Esquecendo marcas de guerras, dentista angolano dá exemplo de resiliência

Impossível não prestar atenção na figura do dentista do OdontoSesc, Gerson Jacinto Tomás, de 32 anos. Tanto pelo sotaque, como pelos traços físicos e a maneira cordial com a qual trata a todos. Perguntado sobre sua origem, conta que é angolano por meio de sua história dá exemplo de resiliência – quando a pessoa não se deixa abater por dificuldades enfrentadas, além de demonstrar um conhecimento político invejável para muitos brasileiros.
Gerson veio para o Brasil em 1996, fugindo das frequentes guerras civis. Filho de um pastor e de uma comerciante, ele contou com alguma ajuda dada pela igreja Adventista, para a qual seu pai trabalha, para pagar a faculdade, agarrou a oportunidade e hoje, ao contrário da maioria de seus conterrâneos, tem profissão e a exerce. Por ter se casado com uma brasileira, com quem tem um filho de um ano e três meses, ele diz que se sente brasileiro.
Sobre ser negro e estrangeiro, ele reforça “você quer dizer, negro e estrangeiro no Sul do Brasil, né?”, acrescentando que vê uma diferença de tratamento para negros estrangeiros e nascidos aqui. Ele comenta que o preconceito com o negro local é maior. “Como se vindo de fora, fosse permitido ser negro, ou como se o histórico de exploração que passaram os negros aqui, ainda fizesse algum sentido, o que com certeza faz. Mas o olhar sobre esse sentido ainda é confundido como algo legítimo dentro daquele contexto, mesmo que sejam expostas todas as atrocidades”, menciona Gerson, falando sobre as políticas públicas para segmentos como o Movimento Negro. “Sou a favor das cotas. Mas penso que não pode ser algo permanente. Que seja necessária apenas para uma geração que precisou atenuar a diferença. Mas que as novas gerações vão se inserindo em igualdade de condições, dispensando a necessidade de tal paliativo”.

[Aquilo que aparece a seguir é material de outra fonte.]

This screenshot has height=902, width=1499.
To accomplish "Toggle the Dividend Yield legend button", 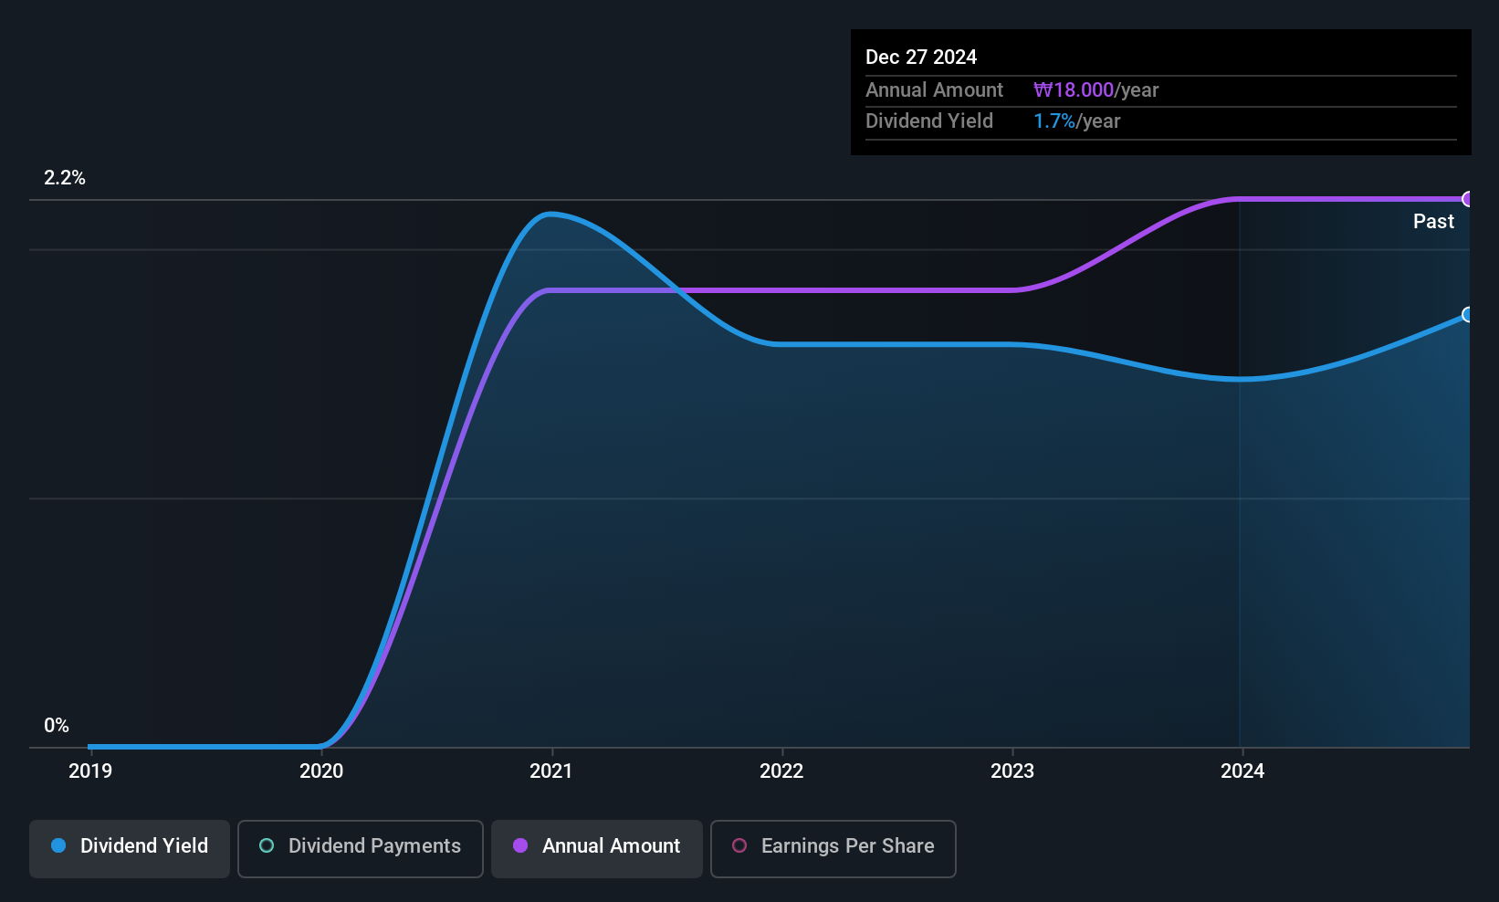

Com relação a seu país, Gerson conta que seus pais voltaram para lá, em função da aposentadoria, e que deixaram seu irmão brasileiro, que nasceu logo que chegaram, num internato, coisa comum, segundo ele, para famílias refugiadas. Ele diz que também viveu a adolescência em internato. Conta ainda que seu irmão o visita em Curitiba a cada seis meses.
“A angola é um país rico com população paupérrima. O segundo país da África em petróleo, e também rico em minerais e diamantes”, ressalta, ao atribuir a pobreza de sua gente à exploração. Primeiramente interna, seguida de conivência com a exploração externa, segundo ele, durante um mandato de 40 anos, do ainda atual presidente Eduardo dos Santos. Na angola, até hoje, só houve três eleições diretas desde a sua independência de Portugal, em 1975.